Fluorescence measurement can detect the smallest amounts of fluorescent substances. Even fingerprints, consisting of less than 2% skin fats, can be detected. Typical detection ranges for manufacturing aids are 10 mg/m² … 10 g/m² (1 μg/cm² … 1 mg/cm²).

Exceptions are substances that do not fluoresce under UV excitation, such as silicone oils, saturated organic compounds, short-chain unsaturated hydrocarbons, metals, and their oxides. Whether contamination can be detected in the amount relevant to the process (bonding, welding, etc.) can be tested with a simple fluorescence test.

By adding fluorescent pigments or dyes as fluorescence markers, weakly or non-fluorescent substances can also be detected. Fluorescence markers are used to lower the detection limit and capture layer thicknesses below 10 mg/m² (1μg/cm²).

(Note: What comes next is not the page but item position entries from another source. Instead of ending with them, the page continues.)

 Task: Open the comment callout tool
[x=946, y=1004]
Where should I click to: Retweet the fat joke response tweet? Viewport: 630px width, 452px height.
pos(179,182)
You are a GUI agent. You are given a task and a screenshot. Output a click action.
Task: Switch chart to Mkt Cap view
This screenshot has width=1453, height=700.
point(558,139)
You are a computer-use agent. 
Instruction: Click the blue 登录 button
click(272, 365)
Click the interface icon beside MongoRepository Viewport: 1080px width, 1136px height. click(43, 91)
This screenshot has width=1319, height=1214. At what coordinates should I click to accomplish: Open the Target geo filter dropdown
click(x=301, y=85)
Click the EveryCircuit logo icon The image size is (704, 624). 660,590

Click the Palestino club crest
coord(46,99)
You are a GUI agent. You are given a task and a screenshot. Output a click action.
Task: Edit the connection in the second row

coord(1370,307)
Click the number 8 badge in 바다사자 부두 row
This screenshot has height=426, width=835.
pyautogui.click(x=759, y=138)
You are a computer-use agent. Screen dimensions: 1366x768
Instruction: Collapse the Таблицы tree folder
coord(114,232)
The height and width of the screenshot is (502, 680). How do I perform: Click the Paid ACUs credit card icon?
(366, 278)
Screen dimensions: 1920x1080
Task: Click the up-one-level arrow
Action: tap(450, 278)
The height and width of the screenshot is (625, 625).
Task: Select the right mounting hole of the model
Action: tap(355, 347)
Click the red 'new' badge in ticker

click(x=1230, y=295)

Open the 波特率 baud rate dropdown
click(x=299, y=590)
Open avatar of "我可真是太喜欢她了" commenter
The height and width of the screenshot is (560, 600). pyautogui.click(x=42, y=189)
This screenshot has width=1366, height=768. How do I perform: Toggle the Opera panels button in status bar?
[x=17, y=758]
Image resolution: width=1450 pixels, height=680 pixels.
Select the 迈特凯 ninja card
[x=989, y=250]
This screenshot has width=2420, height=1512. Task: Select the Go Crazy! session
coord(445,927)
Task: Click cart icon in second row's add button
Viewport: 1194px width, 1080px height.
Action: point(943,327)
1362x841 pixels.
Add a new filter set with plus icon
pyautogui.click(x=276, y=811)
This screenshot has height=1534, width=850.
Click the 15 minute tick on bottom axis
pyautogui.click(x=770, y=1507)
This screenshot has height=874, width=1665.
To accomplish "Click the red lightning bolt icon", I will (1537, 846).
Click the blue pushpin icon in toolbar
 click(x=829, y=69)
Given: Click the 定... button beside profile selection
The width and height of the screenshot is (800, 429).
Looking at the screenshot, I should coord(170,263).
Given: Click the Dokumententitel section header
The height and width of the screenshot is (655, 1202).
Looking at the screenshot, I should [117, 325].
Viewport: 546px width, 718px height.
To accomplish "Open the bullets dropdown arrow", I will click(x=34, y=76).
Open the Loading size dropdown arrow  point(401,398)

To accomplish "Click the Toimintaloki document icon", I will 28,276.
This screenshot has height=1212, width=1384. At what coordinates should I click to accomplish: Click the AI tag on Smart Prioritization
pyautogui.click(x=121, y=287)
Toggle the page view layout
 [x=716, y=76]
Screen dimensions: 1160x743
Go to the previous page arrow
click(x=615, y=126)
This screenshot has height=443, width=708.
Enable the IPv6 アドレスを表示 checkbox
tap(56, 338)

Fluorescence of Substrates

Metallic and ceramic surfaces do not fluoresce. Glass surfaces may fluoresce due to impurities in the amorphous structure. Other materials such as paper, textiles, and plastics tend to fluoresce more strongly due to their complex structure of organic molecules.

Photobleaching

Photobleaching is a dynamic process in which fluorescent structures are photochemically destroyed by UV excitation. A vivid example is the discolouration of paper pages by sunlight, where the bright white is destroyed.

The intensity of the photobleaching effect is substance-dependent. The measurement time of SITA fluorescence measuring devices is so short that the scanning duration of a measurement point keeps the photobleaching effect to a minimum.

In practical measurements, the photobleaching effect only occurs when the same spot on the surface is repeatedly measured without moving the sensor. Such practice is not recommended. It is more sensible to measure at several different points and average the results to evaluate the surface.

For repeated measurements as part of a gauge capability study, we recommend using SITA fluorescence standards. They exclude cross-influences from photobleaching and positioning.